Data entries

[Start of section]

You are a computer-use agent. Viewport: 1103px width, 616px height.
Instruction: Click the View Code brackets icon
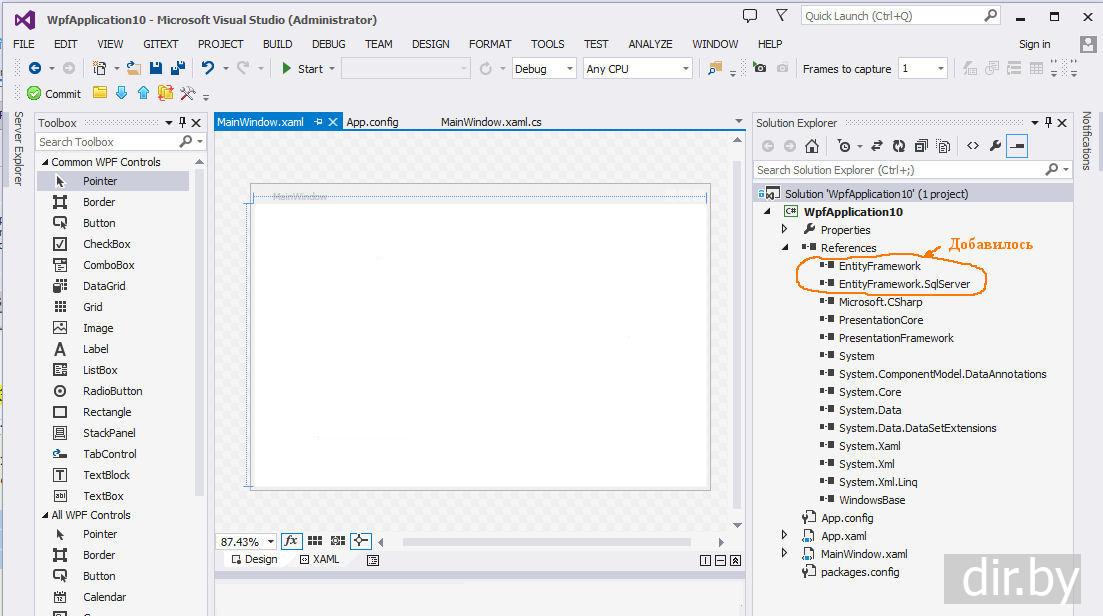[x=972, y=146]
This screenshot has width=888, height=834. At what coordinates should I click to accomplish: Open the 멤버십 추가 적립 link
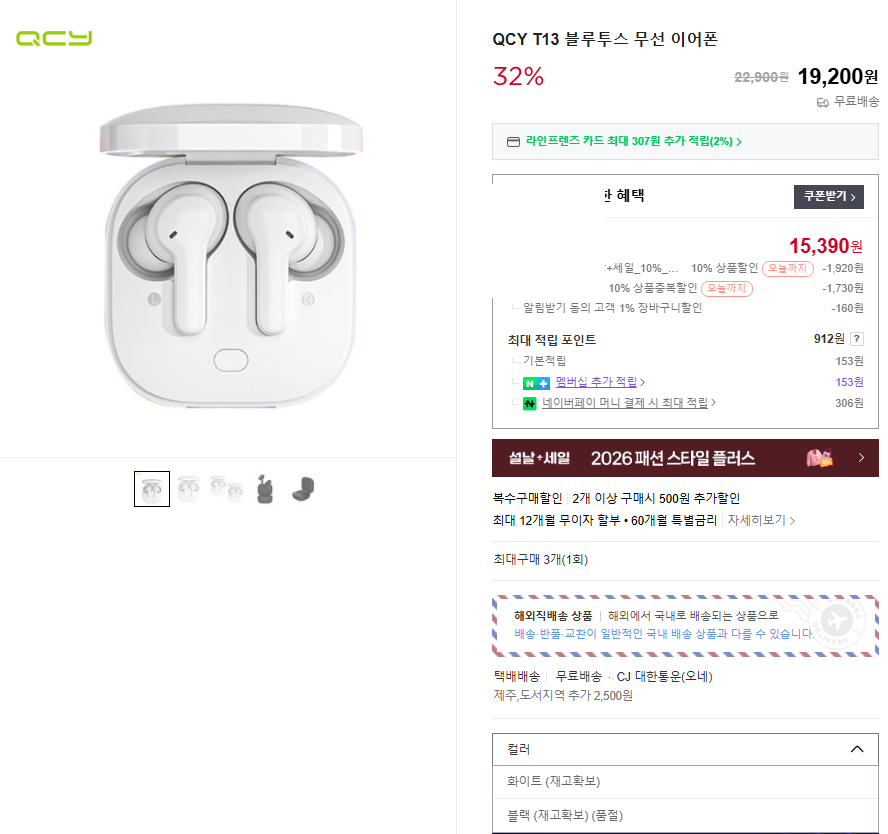[599, 382]
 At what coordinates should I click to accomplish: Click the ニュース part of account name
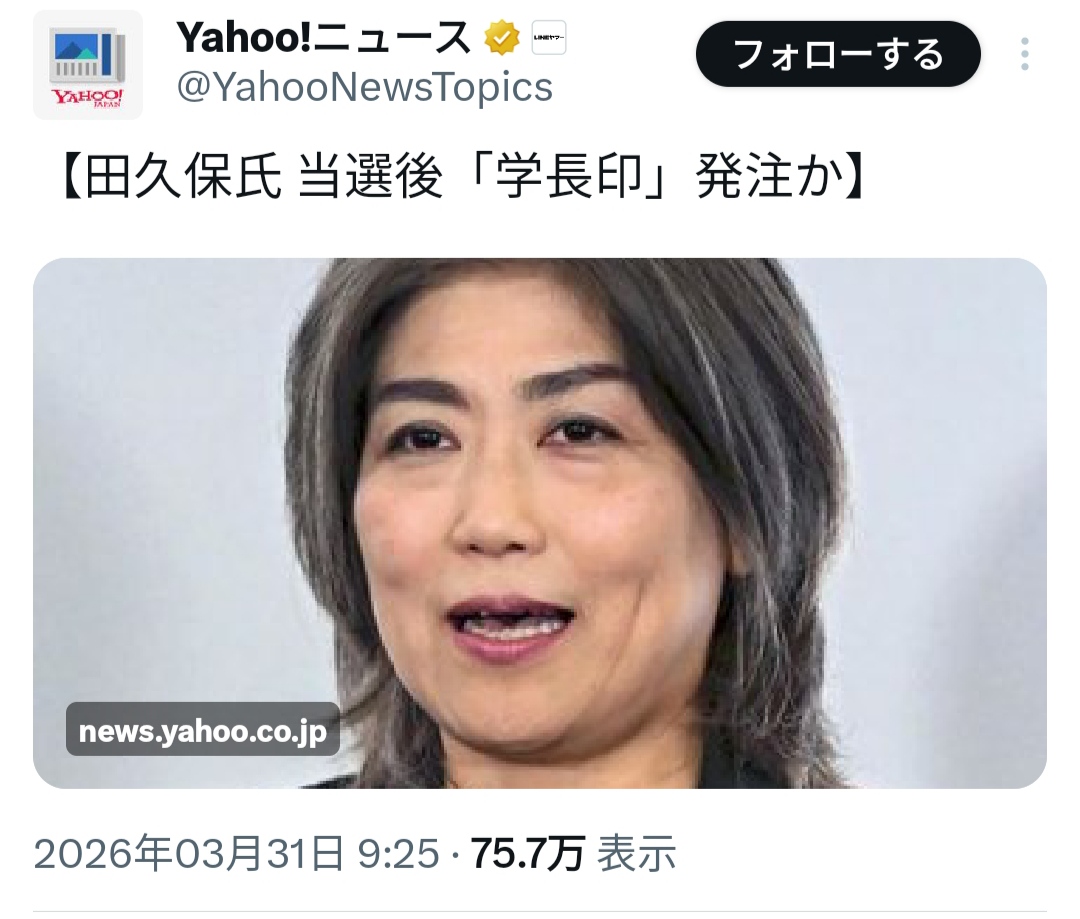[393, 38]
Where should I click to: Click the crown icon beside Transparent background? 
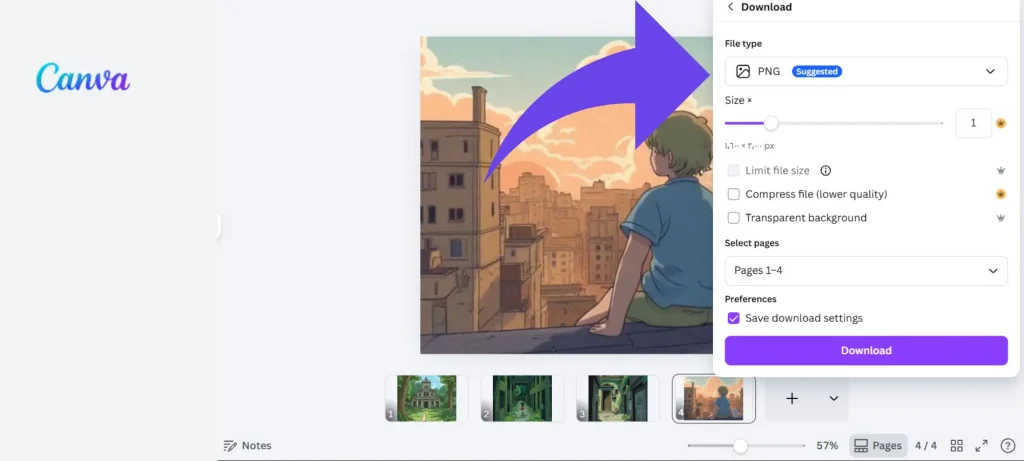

[End of section]

INSTRUCTIONS TO FOLLOW: Needed here is only the span from the line with "This screenshot has" through the last line of the entries, copied exactly with both ends and without pictures.

RESPONSE TO THIS TASK:
This screenshot has width=888, height=834. At what coordinates should I click to accomplish: Open the 멤버십 추가 적립 link
[599, 382]
 At what coordinates should I click to accomplish: Click the ニュース part of account name
[393, 38]
Where should I click to: Click the crown icon beside Transparent background? 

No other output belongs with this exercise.